### Study text
════════
Any time you mention breeding a dog on a dog fourm you will get concerned people posting. 

First of all what you call "fancy" show dogs are not just a piece of fluff running around a ring those dogs are bred to be the best and compete against the standard to see just how great of a dog they are.

Second all of the testing Kela suggested *is* necessary. There are so many health issues in Poodles its not even funny. Just because you are not breeding for the ring does not mean you should not breed for quality. If you do breed this dog with out getting the proper heath tests done is no better then breeding a mutt. 

Those are good questions to ask the breeder I would also ask the breeder what Kennel Club he is registered with.

FYI just because the dog has "papers" does not mean it is worth breeding.

Here are a couple of links I think you should look over before breeding your bitch.

Required health testing via the VIP
http://www.vipoodle.org/docs/gnts_mt.htm

All about breeding any dog
http://www.k9web.com/dog-faqs/breeding.html


----------



## Kela (Aug 12, 2008)

> Forget me paying hundreds of dollars for
> a male miniature that has champion bloodlines or a fancy pedigree and
> fancy papers either...I'm too poor for that! LOL!


This is the phrase I was commenting on, I did not phrase it well. Yes your dog has papers of some kind and might be pure bred. LOTS of dogs have papers. Dogs from pet stores have papers and you definitely would not want to breed one of those. 

You said you were too poor to afford a dog with champion bloodlines. These dogs are champions because they were genetically screened, health tested, and conform to the breed standard. A champion bloodline animal will cost between 500 and 2500 dollars. Similarly, this is the amount of money you will put into breeding the dog.

Even if you do it BADLY (which you have mentioned you may do as you don't feel some things are necessary) you will STILL put in at least 500 dollars. AT LEAST! The average litter size is 4 for a second breed. The FIRST breed is usually less! And the chance that at least one puppy will die is about 25%. So you're looking at a liklihood of 2 sellable puppies.

2 puppies at 250 each is 500 dollars.

Guess how much money you spent getting those 2 puppies? 500 dollars. How much is the male costing you? Add that to the figure. How much did not working for 2 months cost you?

If you are on food stamps, breeding animals for profit is absolutely not the way to approach the subject. You are only setting yourself up for heartbreak.

*Please read the links that Purple Poodle posted!*


----------



## Kela (Aug 12, 2008)

I just read on the other forum that you're also about to have a baby which means even less time and money for puppies. I'm glad you have not purchased this dog yet, I hope we have given you lots of things to think about.


----------



## mercymoon (Aug 29, 2008)

Thanks everyone who was kind with their replies,
I haven't heard back from the owner with a reply
to the questions I asked her, doesn't sound to
good on her behalf.
════════
### Data section
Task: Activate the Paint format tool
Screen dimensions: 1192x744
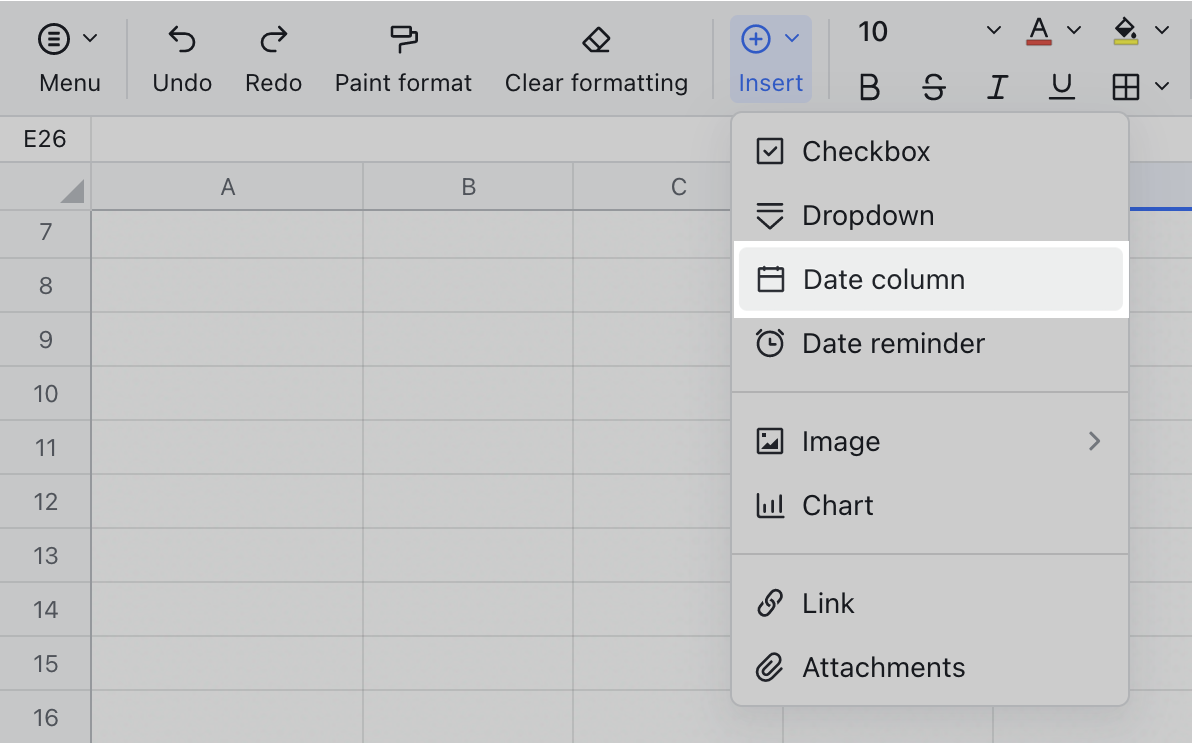Action: coord(403,42)
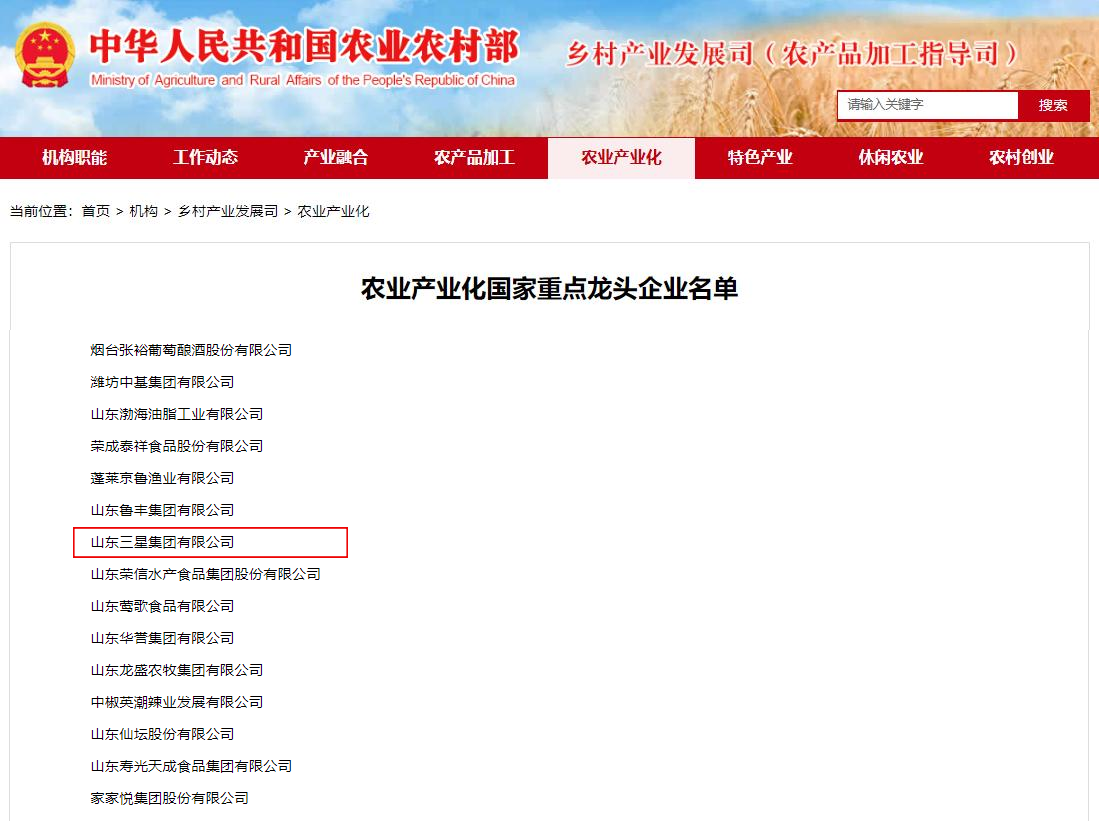1099x821 pixels.
Task: Select the 产业融合 menu item
Action: (336, 158)
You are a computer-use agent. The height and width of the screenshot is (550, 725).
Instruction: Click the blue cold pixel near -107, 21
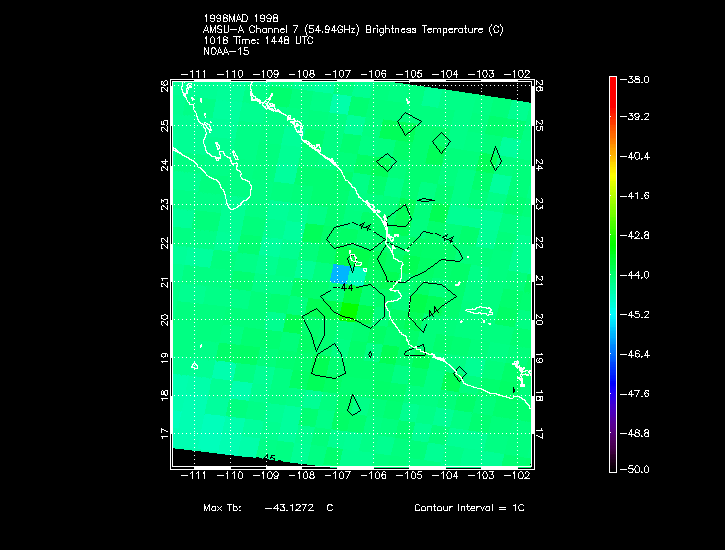tap(340, 274)
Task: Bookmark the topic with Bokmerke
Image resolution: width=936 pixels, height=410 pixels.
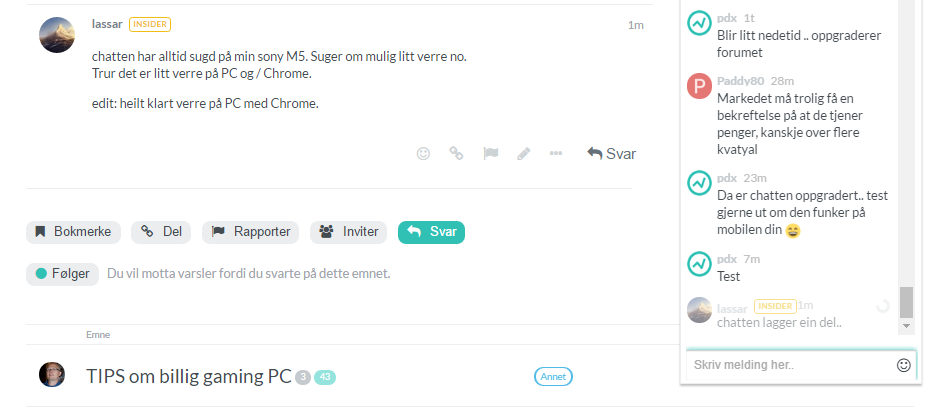Action: click(73, 232)
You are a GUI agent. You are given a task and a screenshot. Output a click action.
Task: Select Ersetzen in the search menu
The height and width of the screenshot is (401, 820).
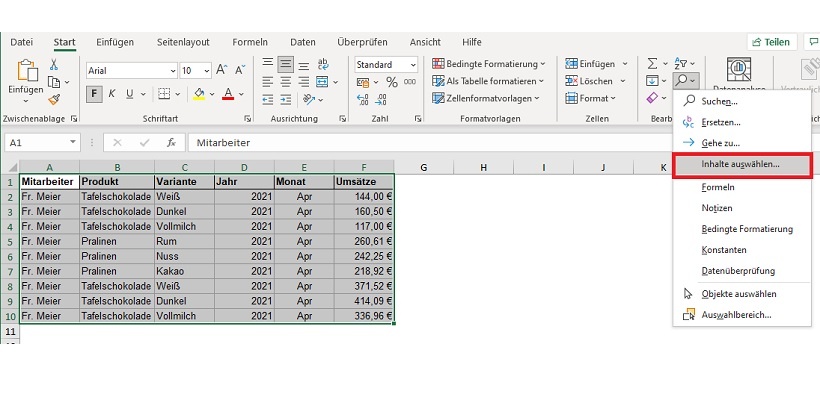click(720, 122)
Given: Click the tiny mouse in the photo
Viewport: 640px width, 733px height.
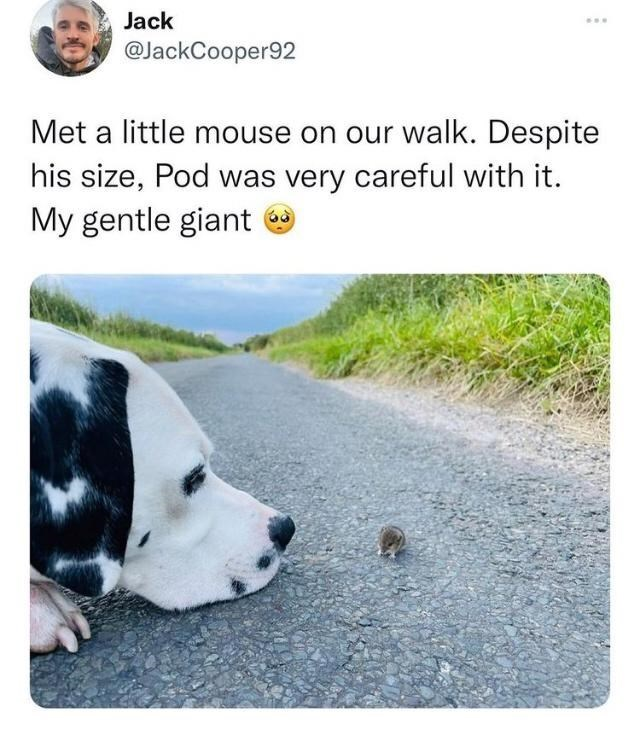Looking at the screenshot, I should point(391,541).
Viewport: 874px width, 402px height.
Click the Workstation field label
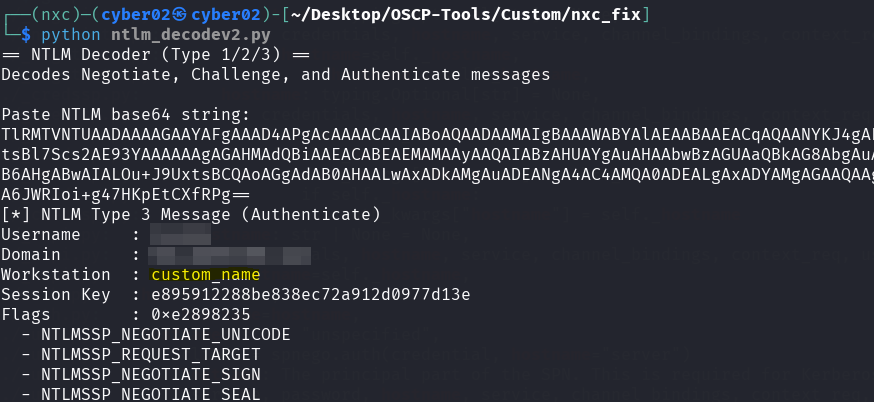[55, 274]
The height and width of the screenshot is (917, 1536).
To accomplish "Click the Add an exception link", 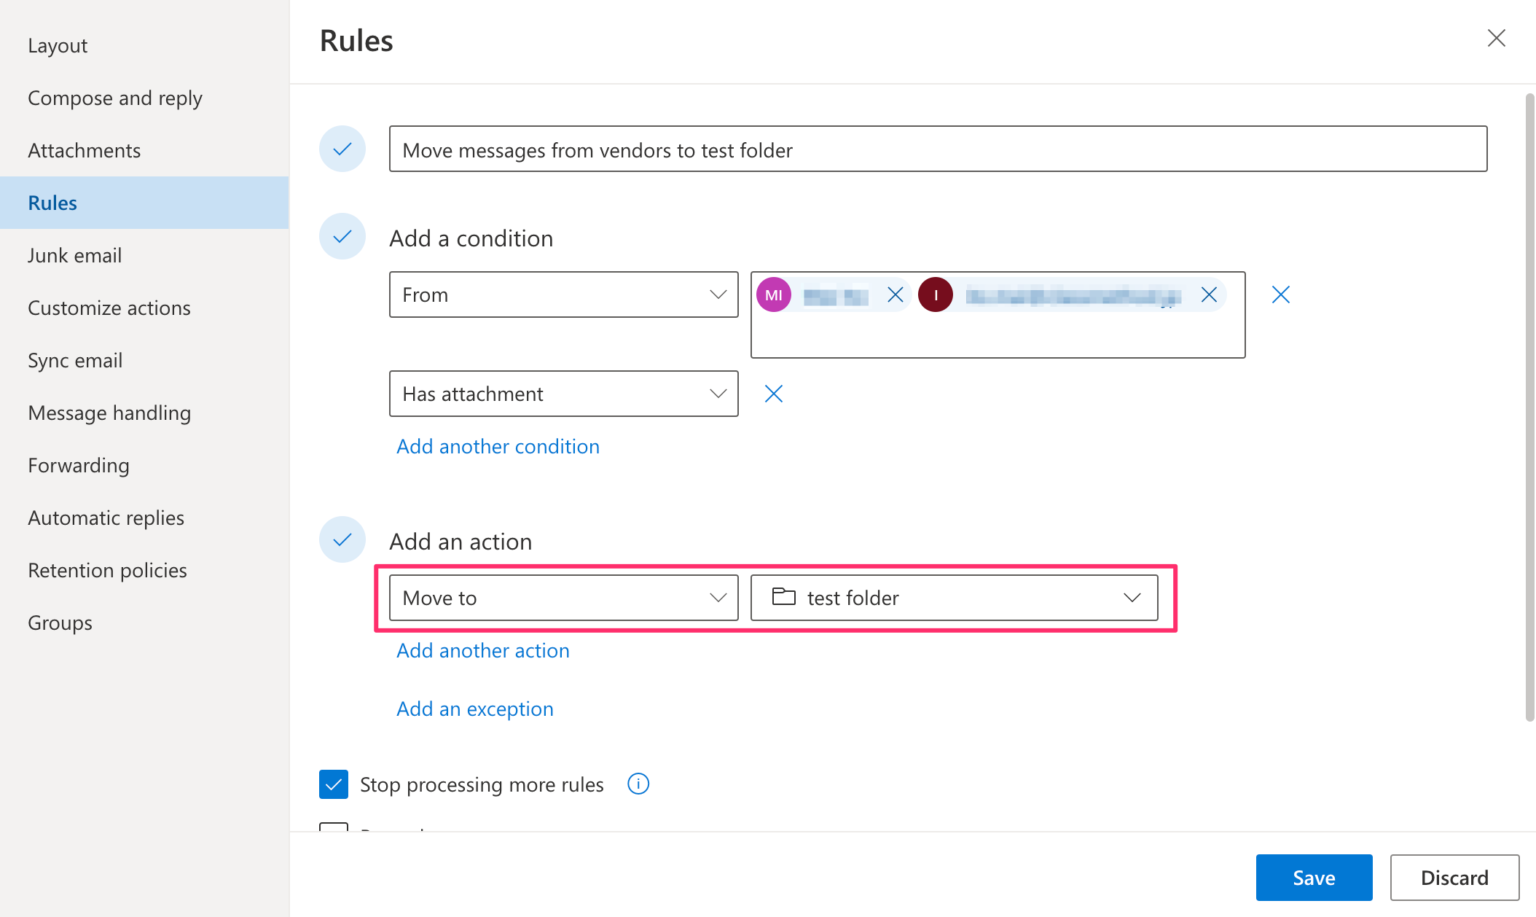I will [475, 708].
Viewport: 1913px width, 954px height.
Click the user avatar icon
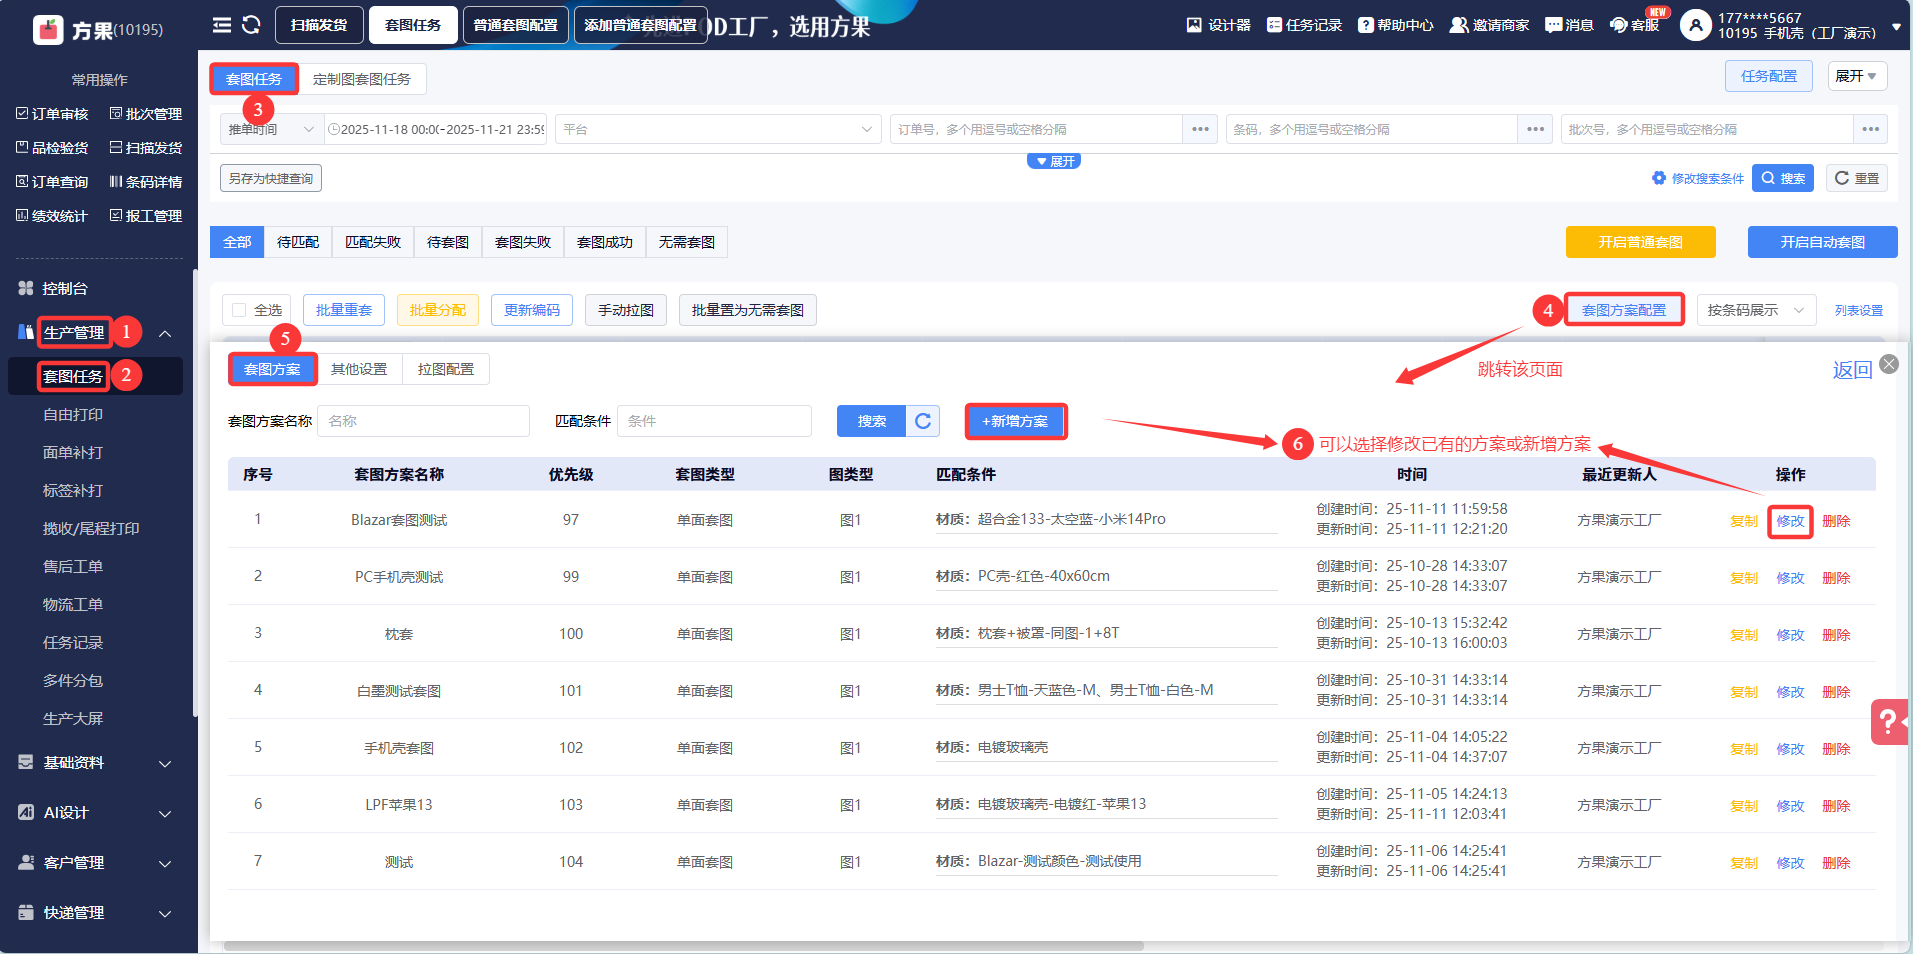pyautogui.click(x=1695, y=25)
════════
### Prompt 1
List every sentence in the poodle-breeding thread that ends with a question mark.
### Prompt 2
Write the next part of the poodle-breeding thread, starting after its last sentence.

### Answer section 1
- Guess how much money you spent getting those 2 puppies?
- How much is the male costing you?
- How much did not working for 2 months cost you?

### Answer section 2
Also, the only reason that I am (or want to) 
investing in a dog now is because I've ran into
some big money from selling an expensive horse.

I thank everyone for the valuable info. they 
have given me on the matter.


----------



## Sivaro (Sep 19, 2008)

mercymoon said:


> Where did I mention I couldn't afford a purebred papered dog? The
> dog is purebred and has papers, my bitch is purebred, papered and
> comes from a nice lineage. I stated I am not willing to pay hundreds
> of dollars for a FANCY show quality papered purebred dog.
> ...


Sorry but now you are really getting my back up. How dare you degrade our breed like this. Thats exactly how it is, very degrading to put an average looking dog to a bitch just for the sake of I want to breed Fancy show dogs ehh!!! These fancy show dogs have a lifetime of hard work put into them, trying to breed for the betterment of the breed. We make sure not only are the genetic requirements done to ensure the dogs health, but conformation also. They arent just a pretty looking show dog as you see it, they are a lifetime of hard work and devotion.

Is your bitch even registered? Have you done the genetic health tests such as PRCD-PRA (blindness), hip dysplasia, leg perthes, slipping patellas. I can tell you, some of these test mount to the thousands. 

For anyone to just buy a dog randomly like you are without taking in all the considerations, you are nothing more that a BYB. Now you can hang around and learn to do things properly, or you can sulk and run. But dont buy a dog that is suitable for a pet home only which should have been desexed just cause you want to breed.

I hate nothing more than dogs going into the wrong hands and ending up like my boy Leo. He was sold to a breeder, who then sold him onto a farmer, and was nearly dead when I found out what happened to him. With what you are doing, your pups will end up like my Leo, treating like ****.


----------



## Kela (Aug 12, 2008)

Oh my god, I started crying. Sivaro you are wonderful for rescuing that poor animal!!


----------



## mercymoon (Aug 29, 2008)

Okay sorry, I'm not even getting the damn dog now anyways due
to my own choice to look for something better. I didn't mean
to "degrade," the breed, I was only wanting to do a one time
only breeding. Yes, My bitch is registered and those test will be
performed.

Not taking consideration? I asked the lady a million questions, some
of which I even post.

I'm truly sorry about Leo, and no I don't want my dogs winding up like
that either.

I'm sorry, really. 

Everyone please read before posting:

I AM NO LONGER GETTING THIS DOG!!!! IT'S OVER!!


----------



## Sivaro (Sep 19, 2008)

Sometimes you need to see a shock horror story like Leo to open your eyes. Im glad you arent getting the dog now, hang around and learn alot before buying and breeding. Research and study, for a long time, not spur of the moment.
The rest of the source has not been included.